Vakhrin has become the only person I can talk to with ease, and anytime we are out of earshot of the others, he pesters me about 'my feelings' for Marton.

My feelings, such as they are, can wait.

Marton is a familiar shape and weight on my back as we traverse the afternoon leg of our day's journey.

Vakhrin and Cherry, just ahead of us, are a storybook portrait of pink and gold.

Cherry's strawberry braid waves in the wind off Vakh's golden feathered wings, his fur ruffling like a red-lit wheat field in the breeze.

Cherry's small hands are buried in the ruff of his mane, her face tucked low to watch the ground and shield herself from wind.

They are cast in stark relief against the scene of foliage green, earth-brown, and sky blue.

If I were one for art or poetry, I might wish to capture the image in some way.

To remember it exactly as it looks in this moment, forever.

I feel a pressure against the scales of my shoulders.

Our signal that Marton has noticed something of interest.

I scan the ground, searching the earth below us, the patch of trees just ahead.

I see nothing at first, and then a flash of light catches my eye.

A glare, flashing briefly between the cluster trees.

A flash like sun glinting off something large and reflective.

Like a body of water.

Vakhrin lets out a call, half eagle's peal and half lion's roar.

He spreads his wings, banking sharply upward.

He and Cherry coast high over the tree line, and I angle upward to follow.

We are over the oaks and beyond them, and a wide stretch of blue water stretches out before of us.

There is a mile of grass and muddy earth between us and it, and I see no signs of a summer home.

But the lake is large, bordered with trees where it bends and continues on out of sight.

Up ahead, Cherry raises her arms, letting out a whoop that has my heart skipping.

This is it, isn't it?

Tombland Lake.

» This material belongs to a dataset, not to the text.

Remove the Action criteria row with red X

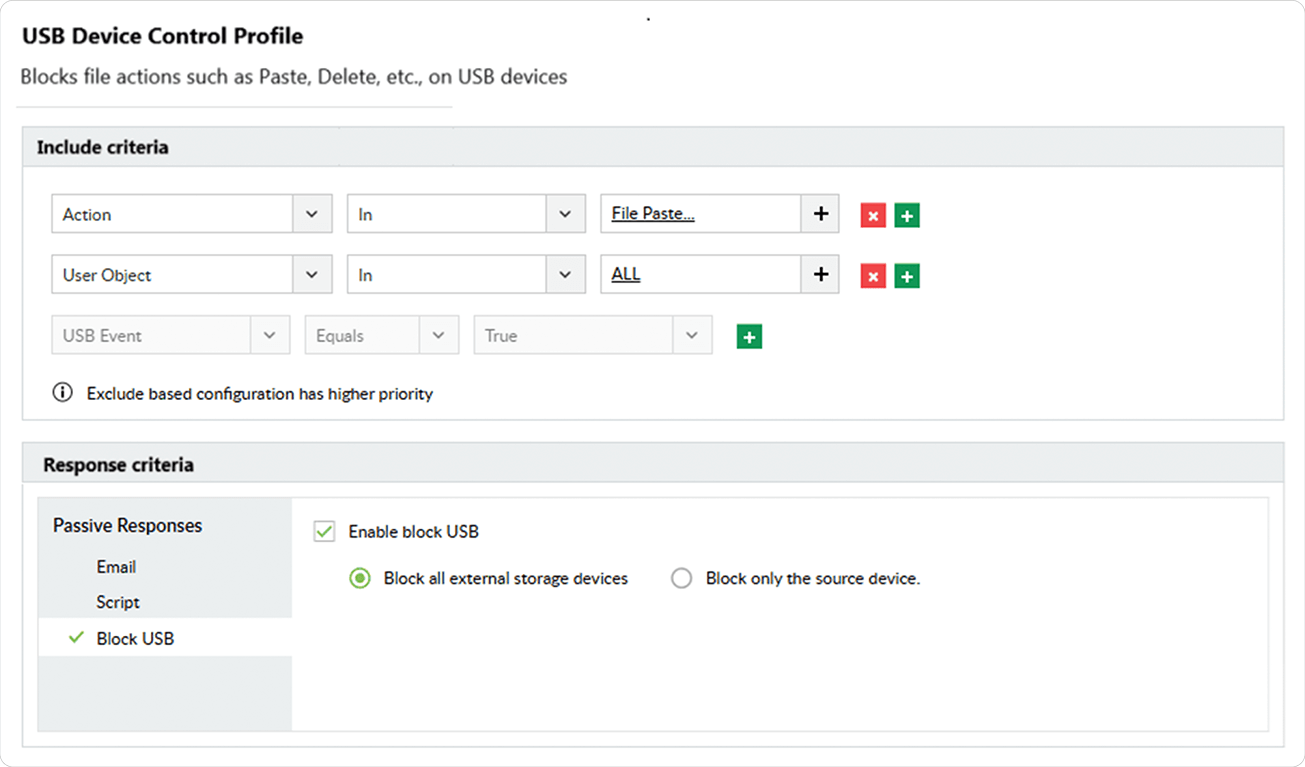873,215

Our last stop. Our one shot of learning something about the king before we face him.

I want nothing so badly as to grab all three of my friends and flee in the opposite direction.

But I know that I cannot.

They all want to do this; they believe in it.

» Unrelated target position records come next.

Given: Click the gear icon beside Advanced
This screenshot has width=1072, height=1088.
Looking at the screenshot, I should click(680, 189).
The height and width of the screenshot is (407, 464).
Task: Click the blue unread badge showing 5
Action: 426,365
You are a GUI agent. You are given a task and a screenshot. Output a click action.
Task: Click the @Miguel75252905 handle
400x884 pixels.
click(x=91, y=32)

And I know that it is the right thing, no matter how much my selfish heart rebels.

I feel the pressure at my back again, harder this time.

Marton gripping with the full strength of his hands and knees.

I look up in time to see Vakhrin pause.

Midflight, he seems to freeze. I have only a moment to wonder what he is doing, what he sees.

And then he and Cherry are plummeting out of the sky.